WHAT TO PRODUCE — Rewrite the stretch of lines from the one containing "The height and width of the screenshot is (656, 1231)." through the one containing "Action: (x=23, y=101)", replacing "garment" with "sweater" and leaving everything else unchanged.

SUPPLIED RECORDS —

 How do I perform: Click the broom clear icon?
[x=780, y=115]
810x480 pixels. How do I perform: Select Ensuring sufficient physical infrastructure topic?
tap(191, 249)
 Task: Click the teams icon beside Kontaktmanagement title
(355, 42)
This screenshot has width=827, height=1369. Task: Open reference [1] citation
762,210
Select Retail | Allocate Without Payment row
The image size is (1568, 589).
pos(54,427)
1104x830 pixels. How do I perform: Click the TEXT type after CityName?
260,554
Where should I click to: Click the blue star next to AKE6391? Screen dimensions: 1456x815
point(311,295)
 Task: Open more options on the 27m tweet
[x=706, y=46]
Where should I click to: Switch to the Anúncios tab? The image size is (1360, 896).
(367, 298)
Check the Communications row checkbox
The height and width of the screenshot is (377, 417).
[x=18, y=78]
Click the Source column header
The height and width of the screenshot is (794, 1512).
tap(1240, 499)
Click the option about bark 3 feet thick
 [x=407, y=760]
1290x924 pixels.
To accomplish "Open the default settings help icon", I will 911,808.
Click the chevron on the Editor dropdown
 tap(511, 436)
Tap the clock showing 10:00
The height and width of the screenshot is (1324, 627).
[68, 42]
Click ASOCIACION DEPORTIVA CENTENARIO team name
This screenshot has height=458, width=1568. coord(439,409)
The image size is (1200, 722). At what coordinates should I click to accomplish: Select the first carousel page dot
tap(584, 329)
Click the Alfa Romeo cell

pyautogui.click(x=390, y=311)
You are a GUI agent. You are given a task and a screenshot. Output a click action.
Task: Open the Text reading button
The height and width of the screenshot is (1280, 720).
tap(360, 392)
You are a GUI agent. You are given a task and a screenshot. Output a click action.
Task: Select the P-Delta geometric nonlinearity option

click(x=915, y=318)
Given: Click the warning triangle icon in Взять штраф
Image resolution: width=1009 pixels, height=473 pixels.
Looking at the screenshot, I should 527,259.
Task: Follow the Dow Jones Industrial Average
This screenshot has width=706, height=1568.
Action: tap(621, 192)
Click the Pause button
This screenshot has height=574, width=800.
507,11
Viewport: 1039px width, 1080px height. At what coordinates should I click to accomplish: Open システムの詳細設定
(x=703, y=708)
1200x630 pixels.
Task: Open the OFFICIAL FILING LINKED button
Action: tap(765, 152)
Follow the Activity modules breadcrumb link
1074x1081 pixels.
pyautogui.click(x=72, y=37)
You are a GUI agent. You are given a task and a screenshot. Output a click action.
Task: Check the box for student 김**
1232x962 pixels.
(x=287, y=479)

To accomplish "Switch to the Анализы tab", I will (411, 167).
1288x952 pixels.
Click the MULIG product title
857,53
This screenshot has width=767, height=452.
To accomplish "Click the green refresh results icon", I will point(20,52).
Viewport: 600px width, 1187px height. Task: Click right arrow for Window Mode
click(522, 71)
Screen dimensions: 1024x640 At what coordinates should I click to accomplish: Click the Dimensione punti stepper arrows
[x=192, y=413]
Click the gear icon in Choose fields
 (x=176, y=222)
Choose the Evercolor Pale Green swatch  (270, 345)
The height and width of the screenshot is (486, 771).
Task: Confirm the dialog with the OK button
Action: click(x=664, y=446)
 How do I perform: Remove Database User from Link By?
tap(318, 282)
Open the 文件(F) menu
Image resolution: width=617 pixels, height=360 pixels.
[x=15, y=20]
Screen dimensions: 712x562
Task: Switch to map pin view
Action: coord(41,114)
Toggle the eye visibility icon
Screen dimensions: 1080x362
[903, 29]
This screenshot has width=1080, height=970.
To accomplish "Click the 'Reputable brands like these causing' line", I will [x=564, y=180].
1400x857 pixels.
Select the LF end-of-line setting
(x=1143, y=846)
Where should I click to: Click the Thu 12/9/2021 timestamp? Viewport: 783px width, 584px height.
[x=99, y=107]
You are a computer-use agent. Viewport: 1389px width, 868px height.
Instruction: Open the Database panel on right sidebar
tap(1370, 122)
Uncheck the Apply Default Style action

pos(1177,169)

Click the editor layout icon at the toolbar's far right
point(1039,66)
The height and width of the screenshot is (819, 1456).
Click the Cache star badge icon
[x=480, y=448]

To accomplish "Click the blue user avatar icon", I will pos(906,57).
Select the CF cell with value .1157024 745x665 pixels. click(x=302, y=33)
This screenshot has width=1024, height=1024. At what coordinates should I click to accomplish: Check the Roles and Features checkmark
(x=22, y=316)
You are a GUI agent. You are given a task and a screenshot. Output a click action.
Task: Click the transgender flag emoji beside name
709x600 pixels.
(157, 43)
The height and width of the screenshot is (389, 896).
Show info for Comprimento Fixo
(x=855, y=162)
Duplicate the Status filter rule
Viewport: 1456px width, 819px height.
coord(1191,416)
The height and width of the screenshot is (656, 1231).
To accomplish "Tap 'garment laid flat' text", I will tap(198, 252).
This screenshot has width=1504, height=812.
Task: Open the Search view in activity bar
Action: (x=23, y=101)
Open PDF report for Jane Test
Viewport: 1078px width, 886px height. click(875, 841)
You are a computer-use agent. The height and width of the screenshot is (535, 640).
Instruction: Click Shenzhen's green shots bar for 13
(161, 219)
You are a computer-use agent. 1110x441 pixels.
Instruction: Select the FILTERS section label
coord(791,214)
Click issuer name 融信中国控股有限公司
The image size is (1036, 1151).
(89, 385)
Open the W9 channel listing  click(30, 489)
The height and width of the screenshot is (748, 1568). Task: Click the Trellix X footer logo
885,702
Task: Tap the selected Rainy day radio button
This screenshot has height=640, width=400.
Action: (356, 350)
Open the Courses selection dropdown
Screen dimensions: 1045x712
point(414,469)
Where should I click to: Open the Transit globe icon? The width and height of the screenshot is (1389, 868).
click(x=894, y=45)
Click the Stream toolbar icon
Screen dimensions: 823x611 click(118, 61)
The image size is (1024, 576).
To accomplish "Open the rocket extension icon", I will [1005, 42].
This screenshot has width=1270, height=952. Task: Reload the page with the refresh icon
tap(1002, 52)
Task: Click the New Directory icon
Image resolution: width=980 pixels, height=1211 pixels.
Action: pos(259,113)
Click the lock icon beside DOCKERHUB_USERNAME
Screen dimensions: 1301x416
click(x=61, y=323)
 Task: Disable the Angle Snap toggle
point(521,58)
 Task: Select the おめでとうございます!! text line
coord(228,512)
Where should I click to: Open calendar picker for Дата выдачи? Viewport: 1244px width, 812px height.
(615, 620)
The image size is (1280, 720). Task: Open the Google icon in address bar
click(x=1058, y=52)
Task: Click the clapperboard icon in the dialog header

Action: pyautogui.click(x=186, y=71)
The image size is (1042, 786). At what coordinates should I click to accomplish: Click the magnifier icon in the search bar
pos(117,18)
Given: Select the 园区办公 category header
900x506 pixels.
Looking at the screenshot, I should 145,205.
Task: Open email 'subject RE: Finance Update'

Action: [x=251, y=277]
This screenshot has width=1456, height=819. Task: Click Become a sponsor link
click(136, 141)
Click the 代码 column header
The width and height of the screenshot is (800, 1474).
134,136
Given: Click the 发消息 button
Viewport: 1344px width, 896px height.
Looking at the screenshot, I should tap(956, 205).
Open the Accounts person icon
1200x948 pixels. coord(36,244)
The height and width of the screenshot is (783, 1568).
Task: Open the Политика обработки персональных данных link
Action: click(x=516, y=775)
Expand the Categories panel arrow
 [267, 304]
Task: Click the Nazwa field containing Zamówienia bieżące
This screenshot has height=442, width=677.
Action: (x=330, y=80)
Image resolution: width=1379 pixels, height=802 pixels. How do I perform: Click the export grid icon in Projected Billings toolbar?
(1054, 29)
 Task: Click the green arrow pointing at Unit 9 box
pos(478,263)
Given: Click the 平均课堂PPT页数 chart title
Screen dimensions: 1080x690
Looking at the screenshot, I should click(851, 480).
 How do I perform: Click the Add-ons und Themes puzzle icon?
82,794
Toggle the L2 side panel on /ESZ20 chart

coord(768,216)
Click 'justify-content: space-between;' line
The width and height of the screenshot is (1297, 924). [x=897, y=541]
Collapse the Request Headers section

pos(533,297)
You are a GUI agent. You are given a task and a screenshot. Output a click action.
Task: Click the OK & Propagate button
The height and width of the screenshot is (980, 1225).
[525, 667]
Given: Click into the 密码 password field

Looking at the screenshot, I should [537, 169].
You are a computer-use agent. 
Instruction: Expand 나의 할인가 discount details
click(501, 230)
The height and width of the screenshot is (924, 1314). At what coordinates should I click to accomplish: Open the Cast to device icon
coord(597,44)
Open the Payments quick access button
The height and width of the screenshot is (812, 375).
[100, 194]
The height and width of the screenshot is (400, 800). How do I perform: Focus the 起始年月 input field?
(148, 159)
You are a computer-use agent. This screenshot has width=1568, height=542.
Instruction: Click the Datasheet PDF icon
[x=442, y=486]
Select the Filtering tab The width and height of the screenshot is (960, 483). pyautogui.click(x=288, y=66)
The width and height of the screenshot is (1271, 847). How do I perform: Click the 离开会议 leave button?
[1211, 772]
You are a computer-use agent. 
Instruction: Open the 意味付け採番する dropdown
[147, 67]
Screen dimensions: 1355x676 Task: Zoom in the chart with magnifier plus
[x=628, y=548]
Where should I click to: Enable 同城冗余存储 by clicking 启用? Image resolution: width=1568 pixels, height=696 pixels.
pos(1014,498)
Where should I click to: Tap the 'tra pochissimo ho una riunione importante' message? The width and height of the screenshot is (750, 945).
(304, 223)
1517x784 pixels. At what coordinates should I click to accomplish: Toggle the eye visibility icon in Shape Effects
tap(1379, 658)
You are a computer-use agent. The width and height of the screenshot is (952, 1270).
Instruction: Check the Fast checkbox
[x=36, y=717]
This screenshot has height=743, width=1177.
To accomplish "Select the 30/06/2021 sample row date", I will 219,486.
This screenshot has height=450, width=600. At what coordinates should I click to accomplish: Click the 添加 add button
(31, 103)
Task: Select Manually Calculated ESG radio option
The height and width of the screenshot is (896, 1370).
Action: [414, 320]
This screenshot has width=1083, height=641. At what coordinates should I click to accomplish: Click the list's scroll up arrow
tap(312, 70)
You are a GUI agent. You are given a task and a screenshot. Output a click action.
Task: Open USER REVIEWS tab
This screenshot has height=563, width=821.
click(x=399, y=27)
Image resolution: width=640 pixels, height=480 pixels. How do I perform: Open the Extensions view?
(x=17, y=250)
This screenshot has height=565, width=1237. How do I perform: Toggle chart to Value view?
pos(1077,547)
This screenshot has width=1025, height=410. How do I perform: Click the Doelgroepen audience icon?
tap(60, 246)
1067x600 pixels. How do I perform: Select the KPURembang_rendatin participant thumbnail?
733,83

CORRECT OUTPUT —
The height and width of the screenshot is (656, 1231).
To accomplish "Tap 'sweater laid flat' text", I will tap(198, 252).
This screenshot has width=1504, height=812.
Task: Open the Search view in activity bar
Action: (x=23, y=101)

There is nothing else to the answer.